== What this task involves ==
Your output is to hold only the lines from the one showing "You are a computer-use" through the end of the listing, exactly, with every picture excluded.
------------------------------
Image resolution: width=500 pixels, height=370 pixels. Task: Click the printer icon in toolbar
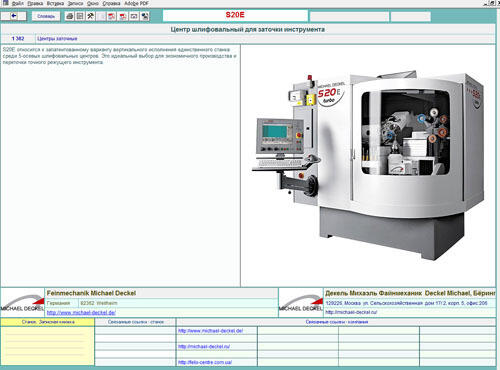click(x=70, y=16)
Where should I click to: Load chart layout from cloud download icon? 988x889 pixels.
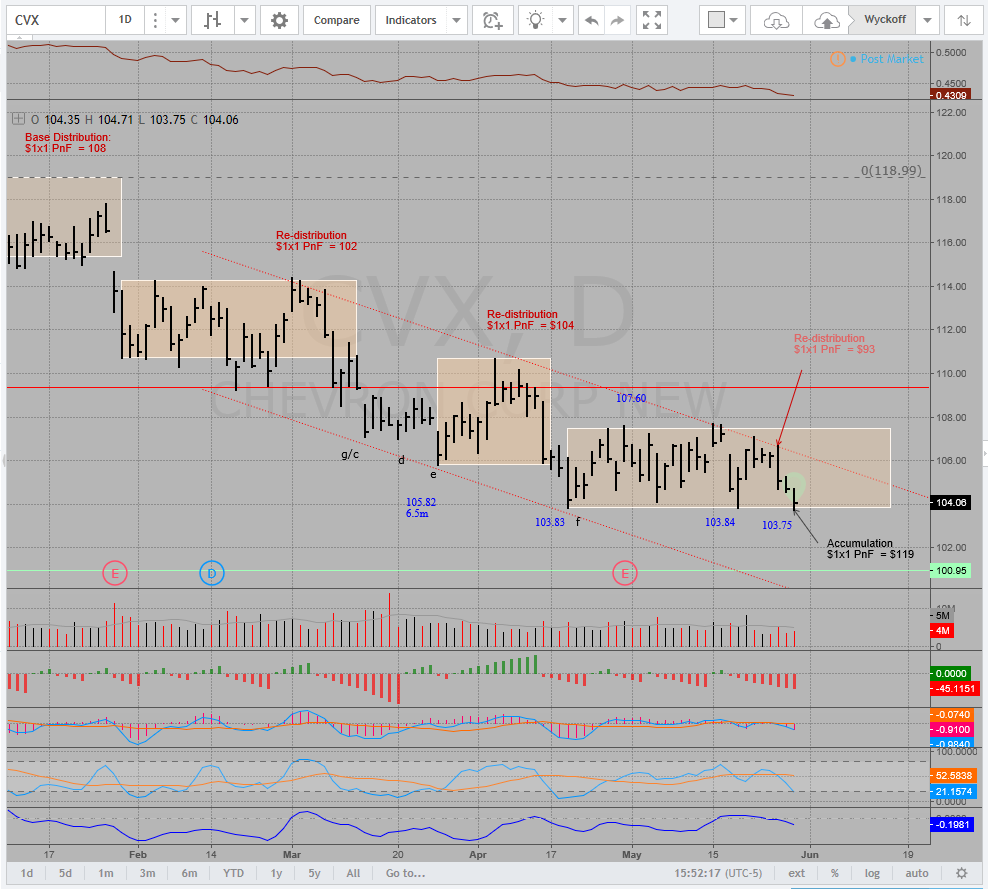[x=776, y=20]
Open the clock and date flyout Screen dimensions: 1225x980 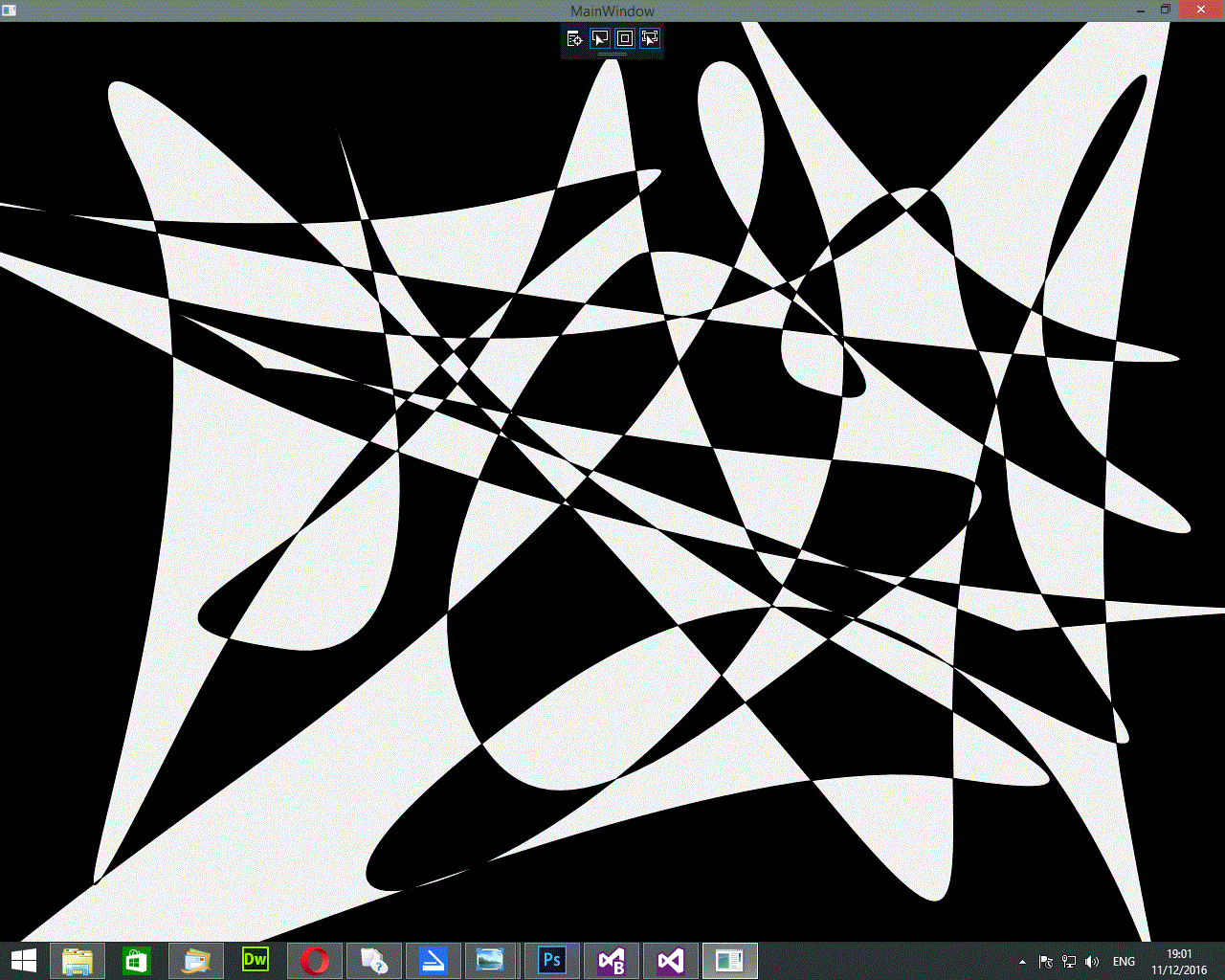[x=1179, y=962]
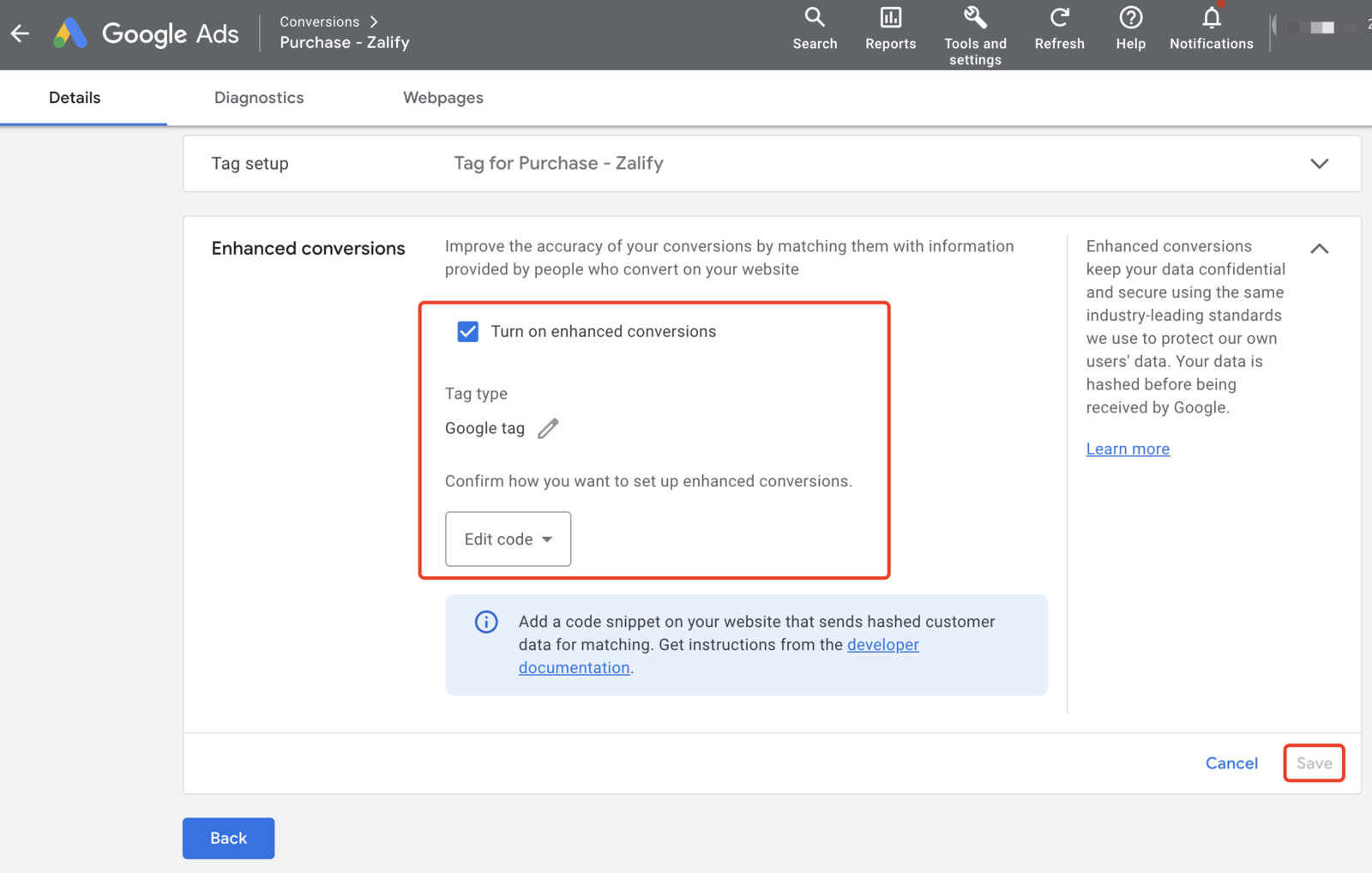Select the Details tab
This screenshot has height=873, width=1372.
point(75,98)
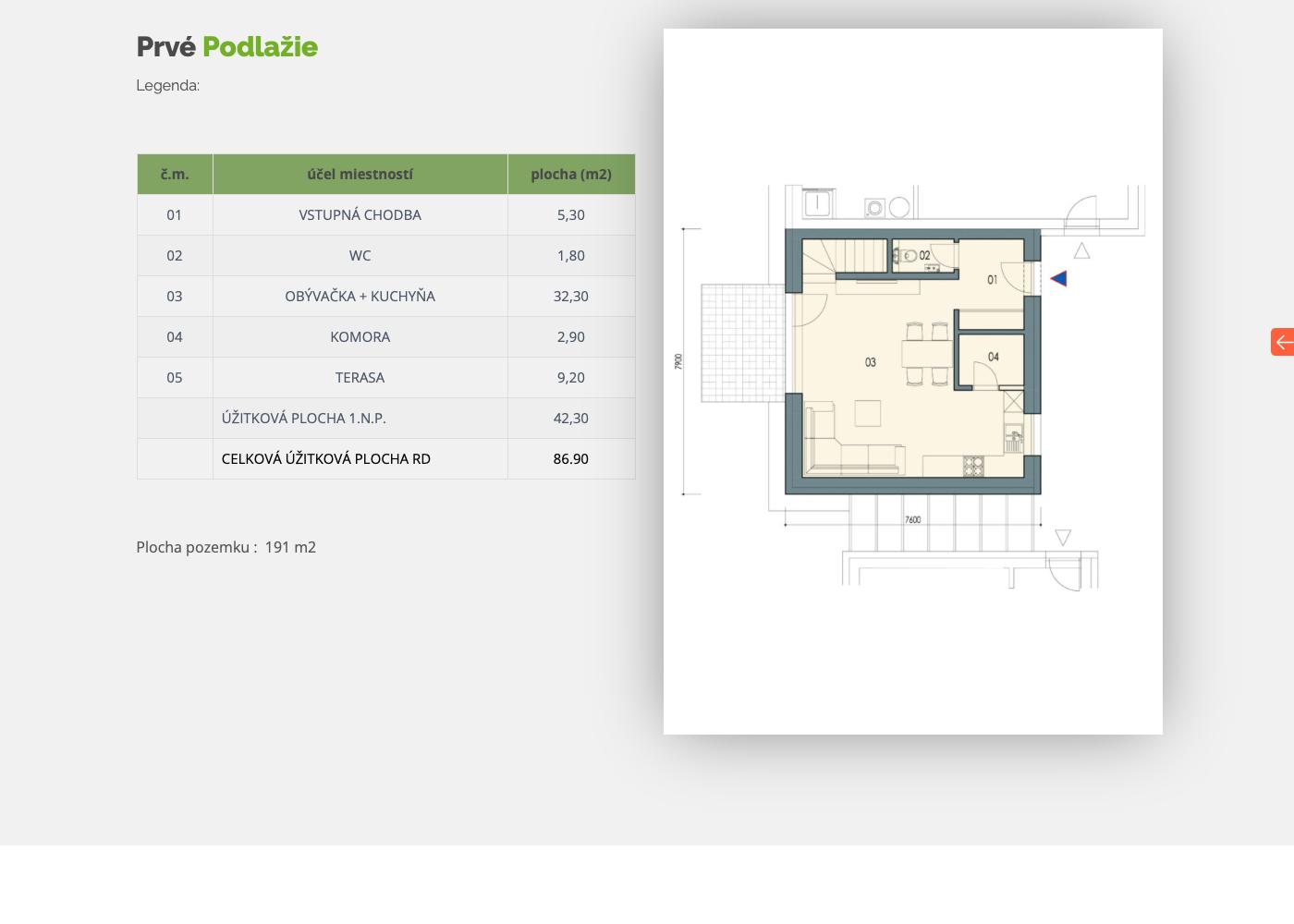Click the orange arrow side tab
Viewport: 1294px width, 924px height.
point(1283,342)
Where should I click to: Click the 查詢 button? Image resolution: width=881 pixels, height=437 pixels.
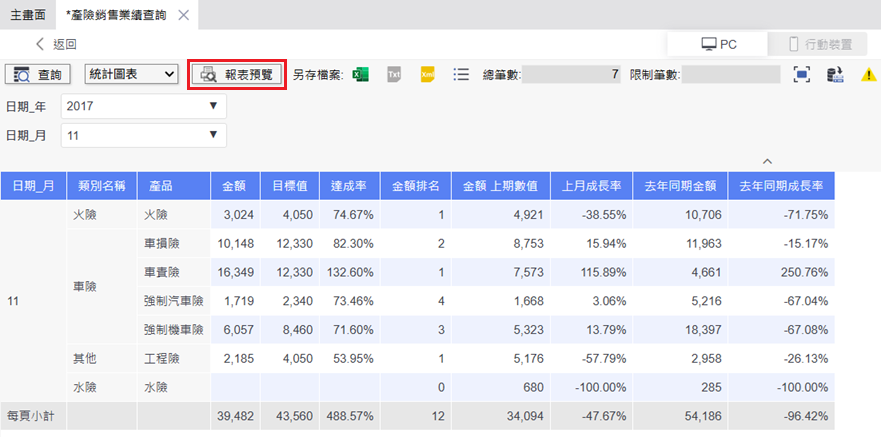click(x=39, y=74)
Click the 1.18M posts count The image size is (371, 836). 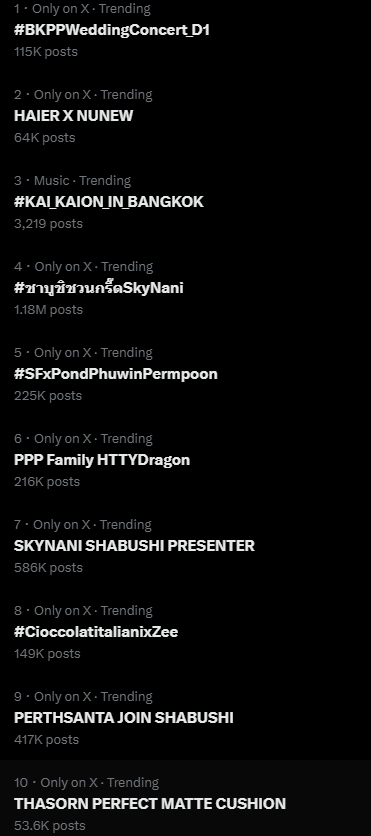pyautogui.click(x=48, y=309)
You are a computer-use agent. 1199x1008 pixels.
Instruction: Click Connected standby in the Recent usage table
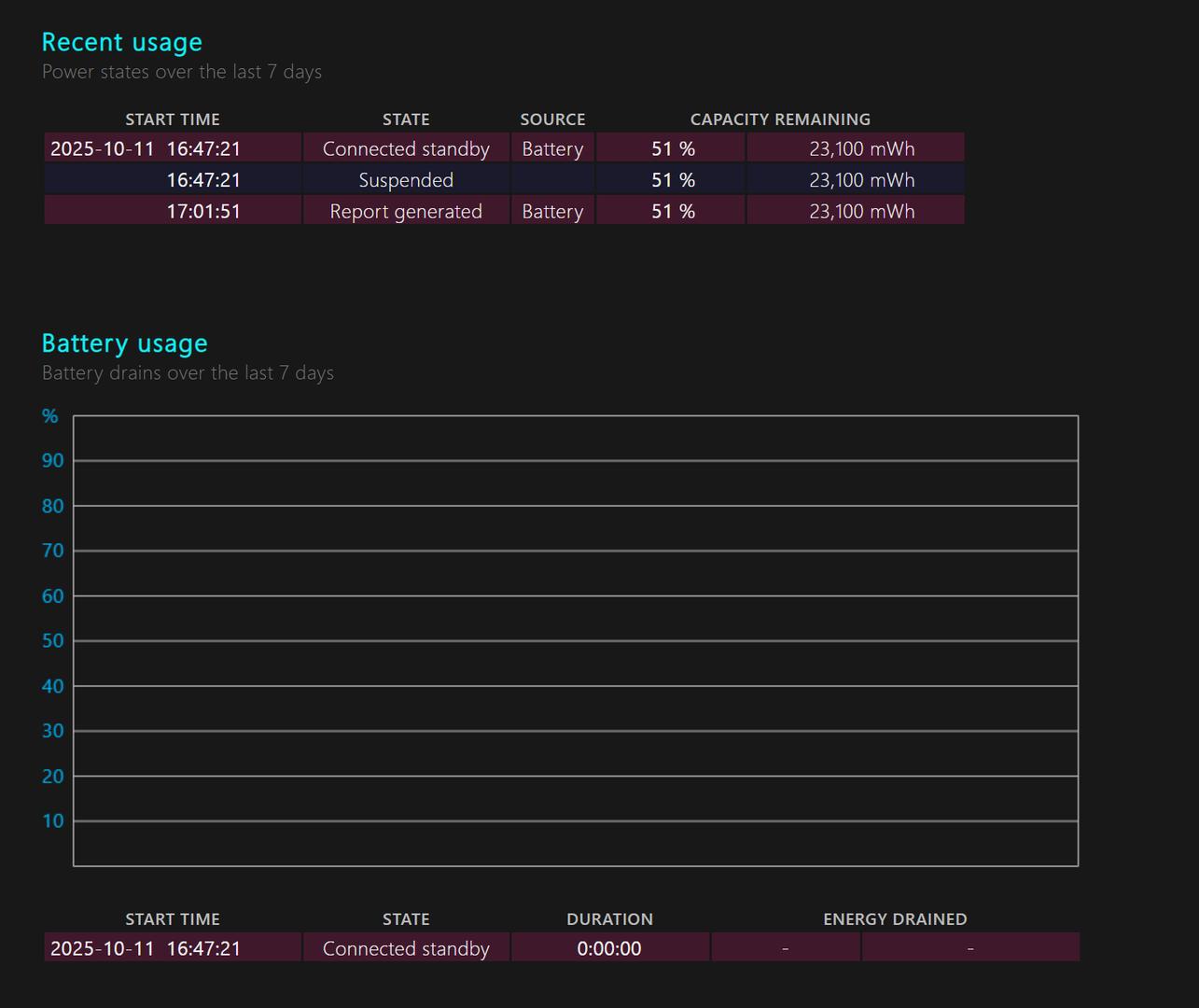[x=406, y=149]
------------------------------
== Response area ==
You are a computer-use agent. 1199x1008 pixels.
Instruction: Click Connected standby in the Recent usage table
[x=406, y=149]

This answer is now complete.